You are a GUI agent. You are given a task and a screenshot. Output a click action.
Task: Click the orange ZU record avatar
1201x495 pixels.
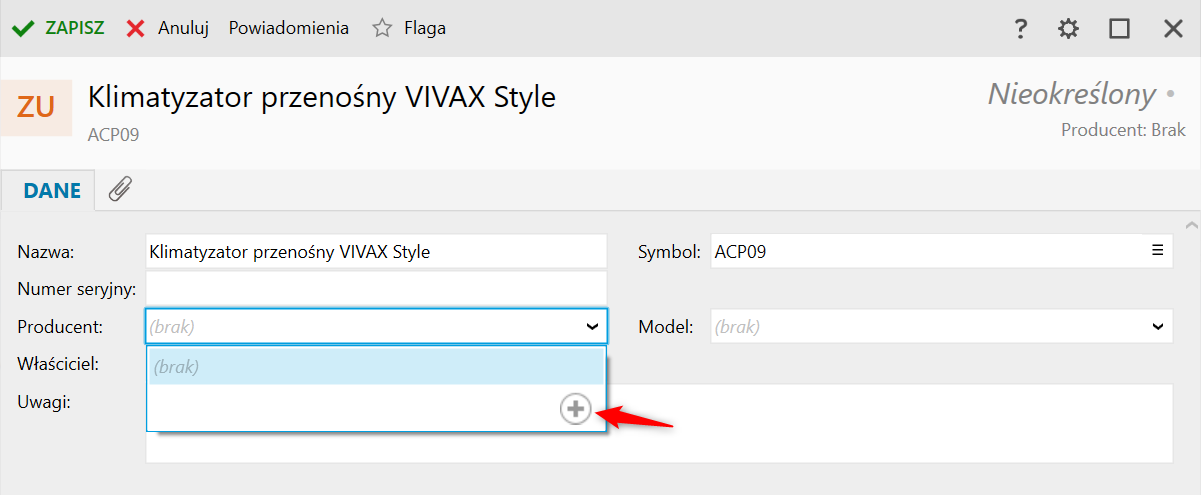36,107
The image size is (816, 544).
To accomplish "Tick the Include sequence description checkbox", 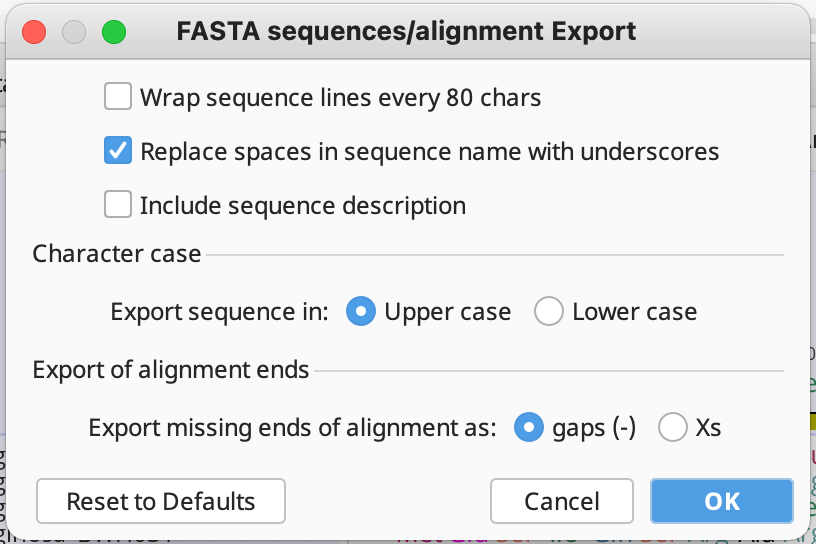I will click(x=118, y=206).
****************************************
■ The problem ■
All lines from the first in the listing above to the line containing "The image size is (816, 544).", inclusive, go in the output exactly as they are; no pictures go in.

■ Reply ■
You are a GUI agent. You are given a task and a screenshot. Output a click action.
Task: Click the orange ZU record avatar
1201x495 pixels.
36,107
The image size is (816, 544).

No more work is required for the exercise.